◆ **RECORD SET**:
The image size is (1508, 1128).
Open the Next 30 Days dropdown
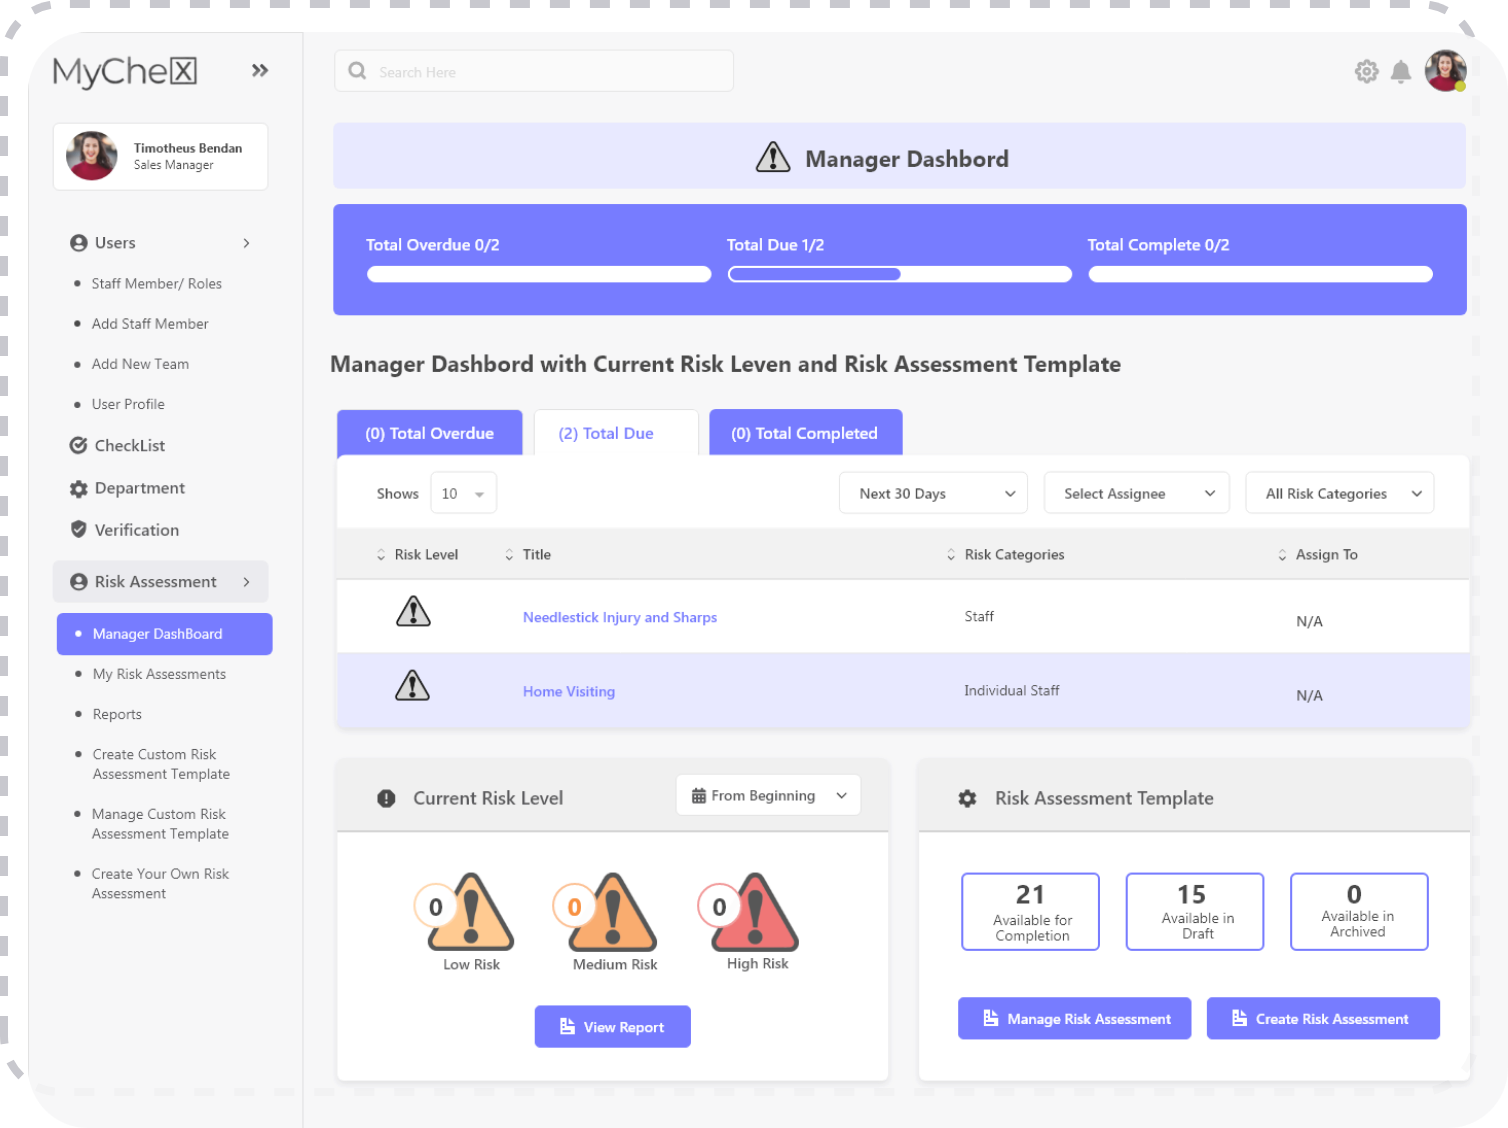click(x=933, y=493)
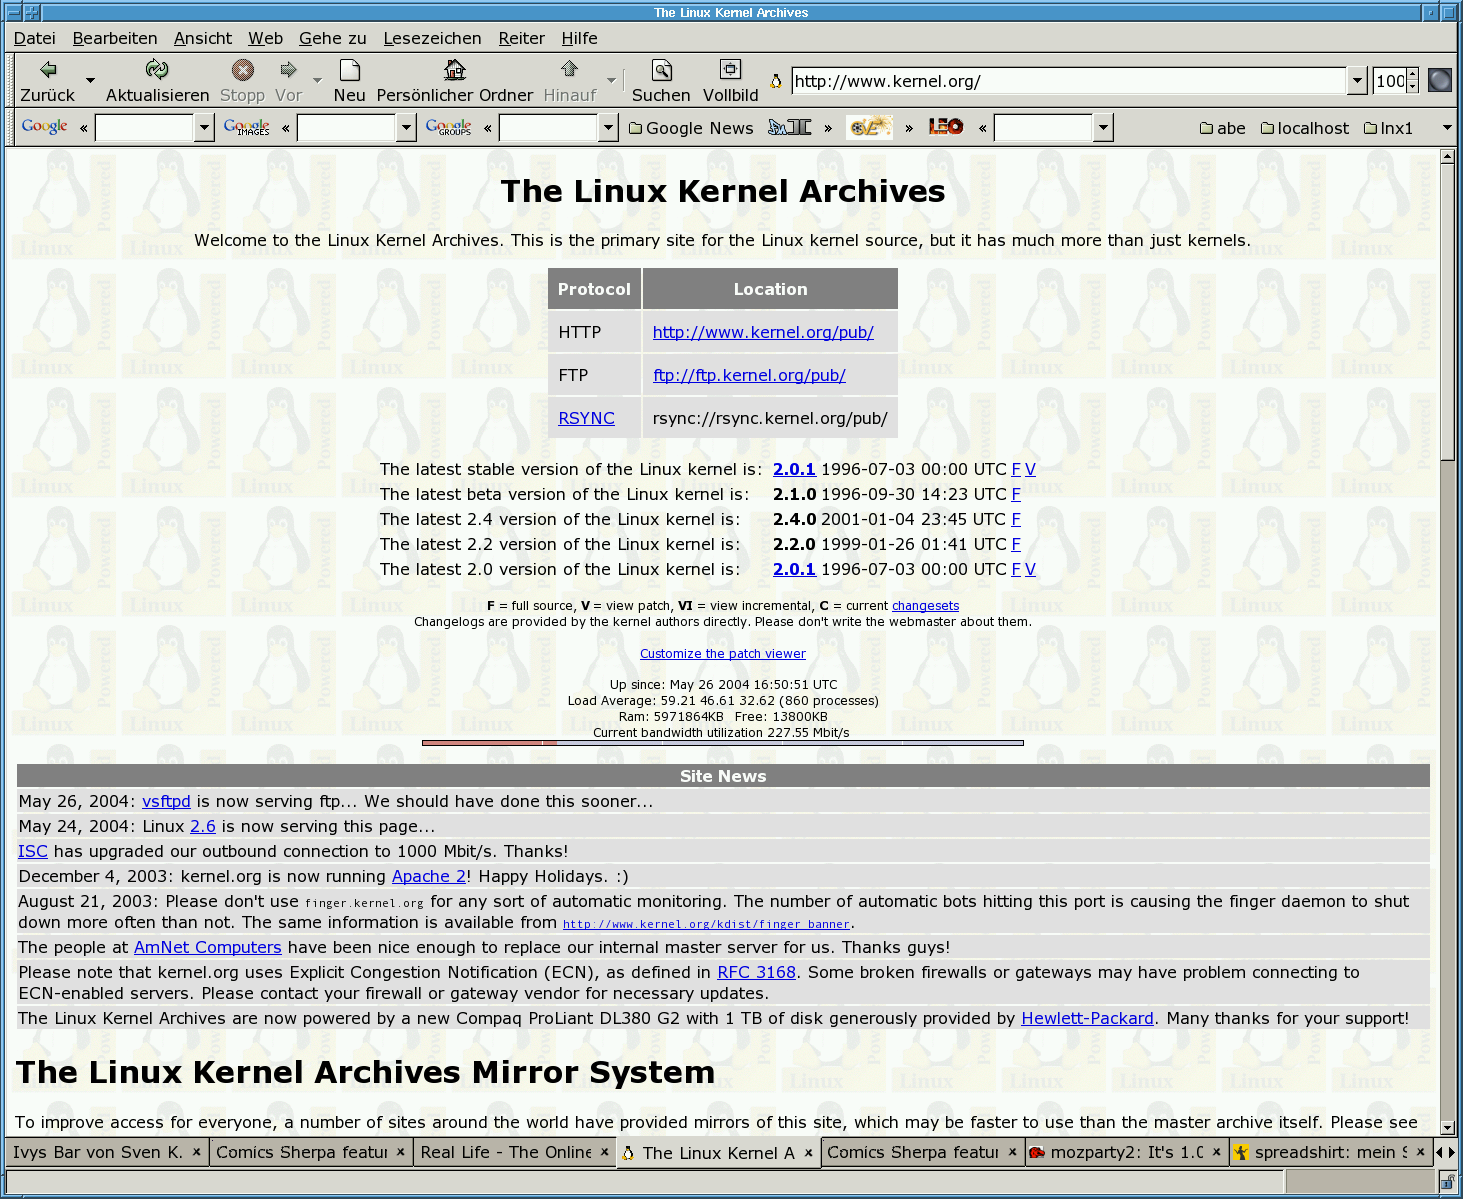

==

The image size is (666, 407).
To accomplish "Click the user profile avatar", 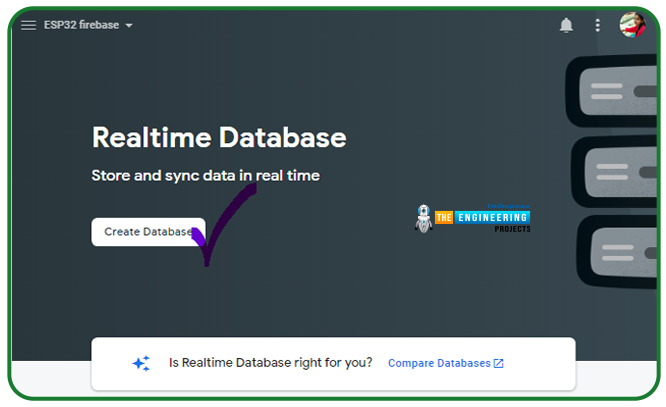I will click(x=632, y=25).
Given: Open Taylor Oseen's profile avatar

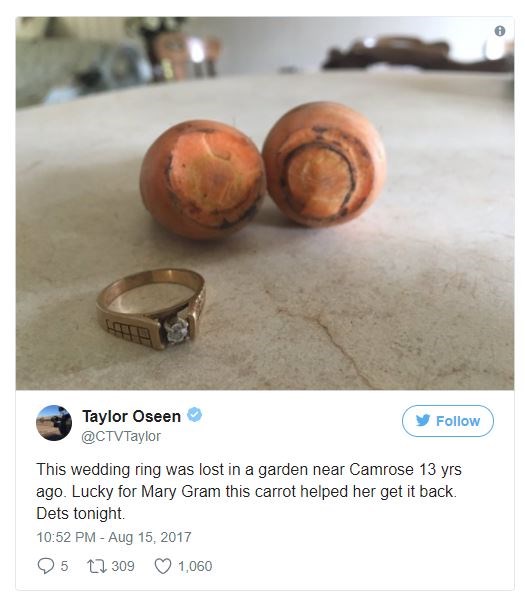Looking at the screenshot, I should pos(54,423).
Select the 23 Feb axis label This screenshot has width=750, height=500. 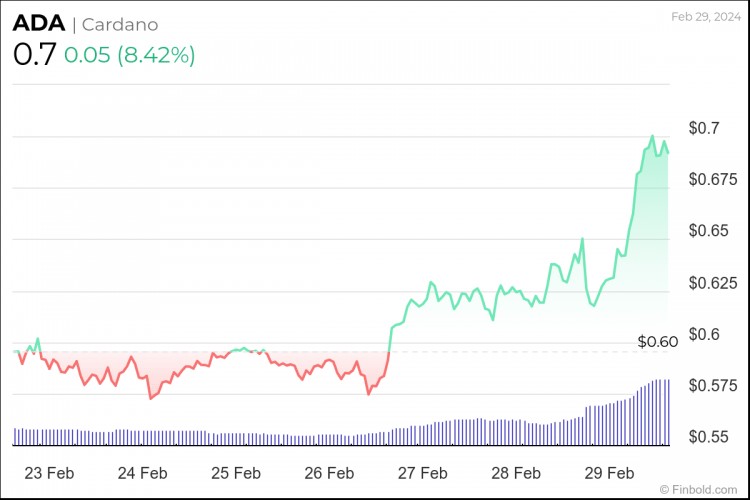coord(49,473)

◆ **EXERCISE REQUIREMENTS**: Could you rewrite the part that opens with the line containing "The image size is (1508, 1128)." and closes with the line containing "click(x=933, y=493)", putting "Last 7 Days" in place of "Next 30 Days" and leaving everything else unchanged? Leave the pictures out of your answer.

◆ **WRITTEN RESPONSE**:
The image size is (1508, 1128).
Open the Last 7 Days dropdown
click(x=933, y=493)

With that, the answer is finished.